Task requirements. Take the line that contains "Where should I" and every line below it to the end of the entries, and give them again exactly, leaving out any pictures.

Information.
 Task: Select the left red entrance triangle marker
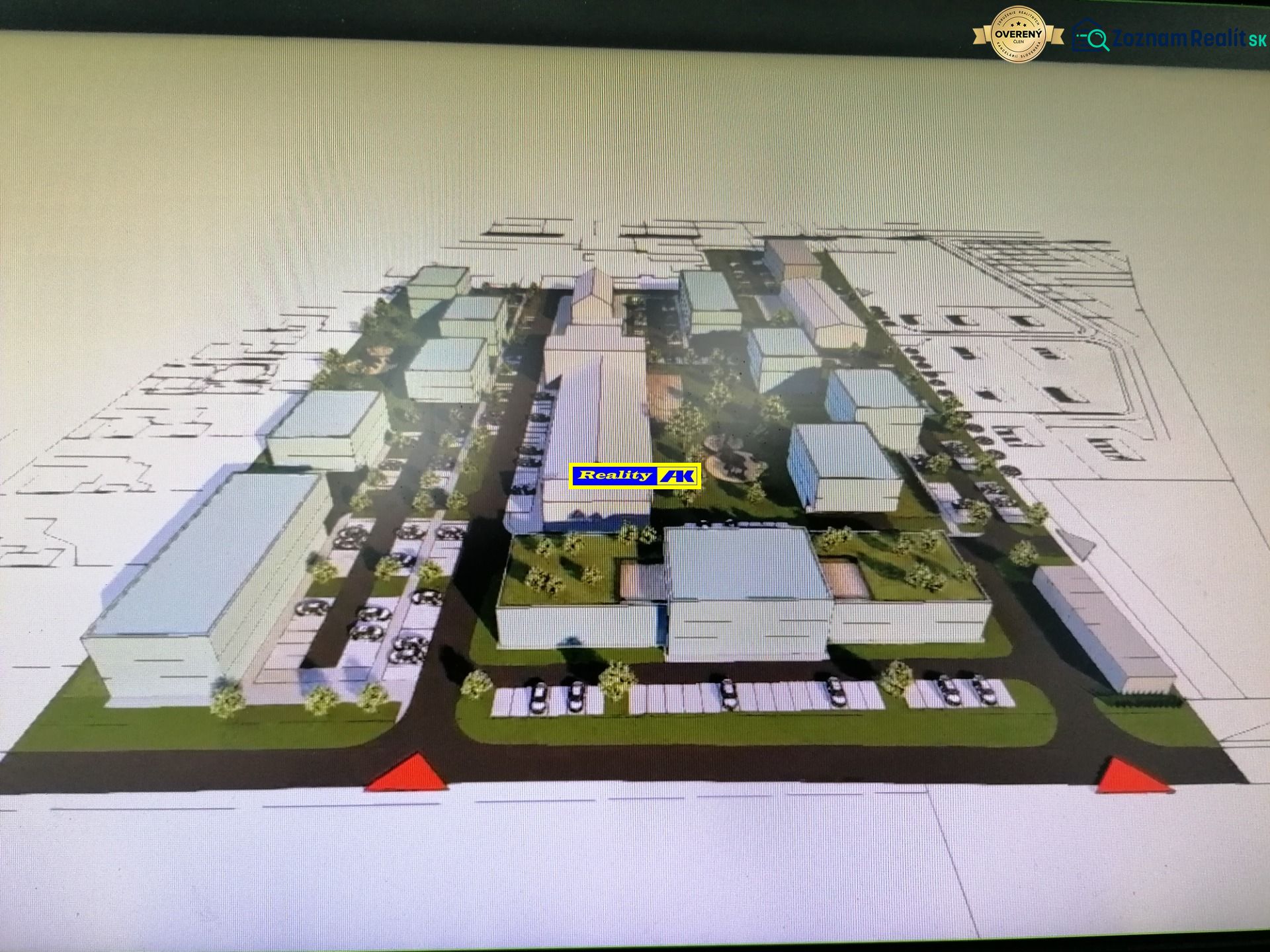(407, 772)
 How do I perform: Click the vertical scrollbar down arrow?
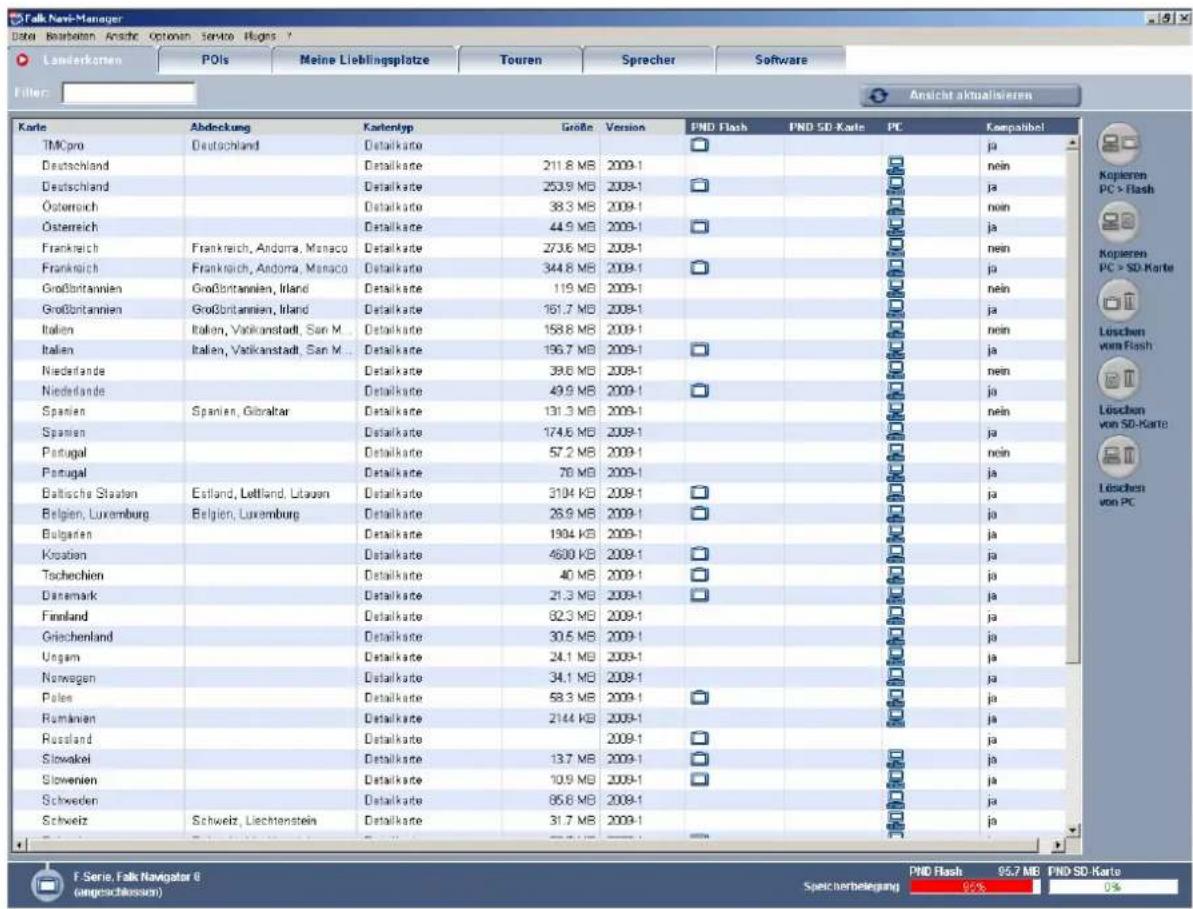point(1073,831)
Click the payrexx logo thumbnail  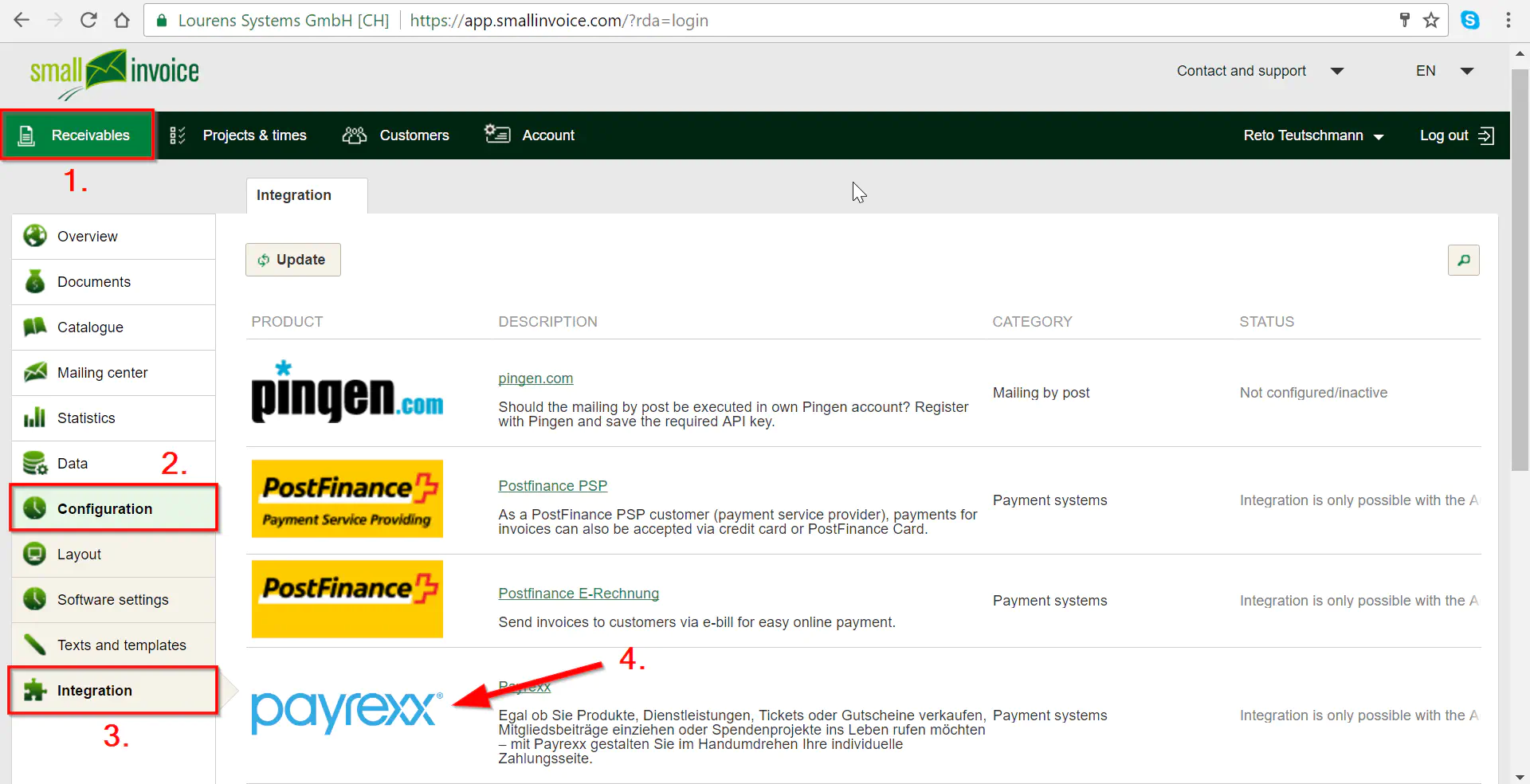(x=347, y=711)
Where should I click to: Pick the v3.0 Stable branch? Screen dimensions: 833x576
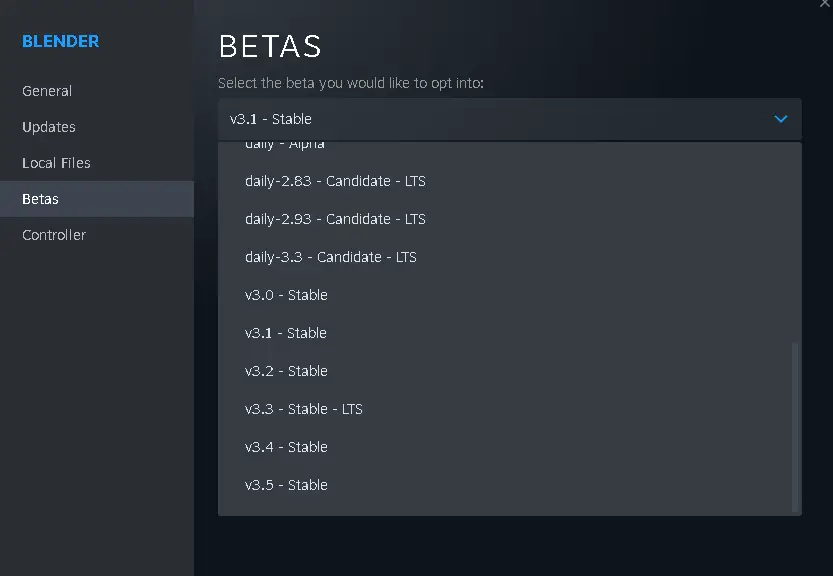tap(509, 295)
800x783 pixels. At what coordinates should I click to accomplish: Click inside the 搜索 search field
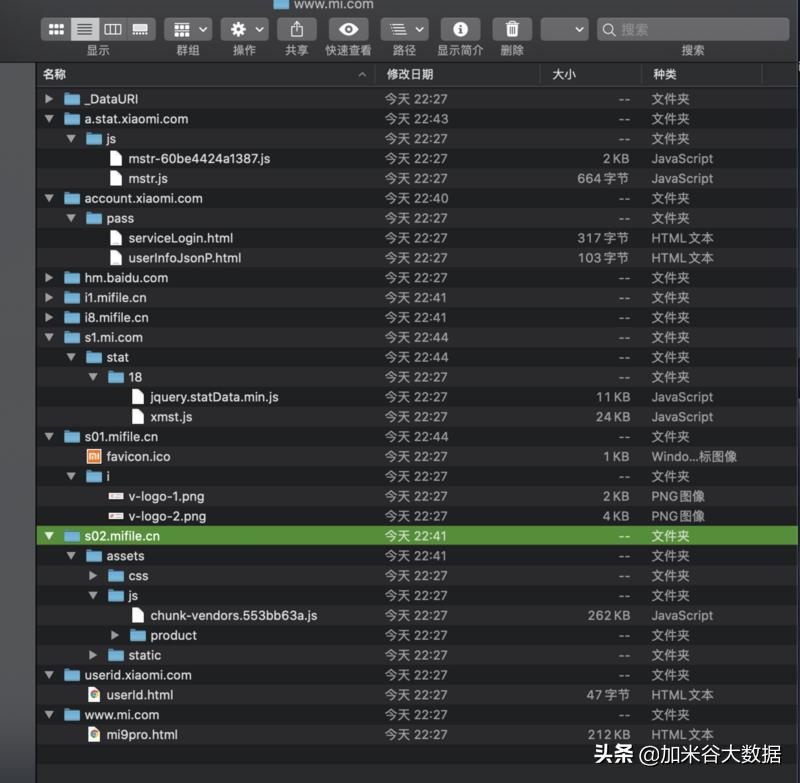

Exercise solution.
Where should I click to: Pick the v3.0 Stable branch? Screen dimensions: 833x576
tap(509, 295)
800x783 pixels. At what coordinates should I click to accomplish: Click inside the 搜索 search field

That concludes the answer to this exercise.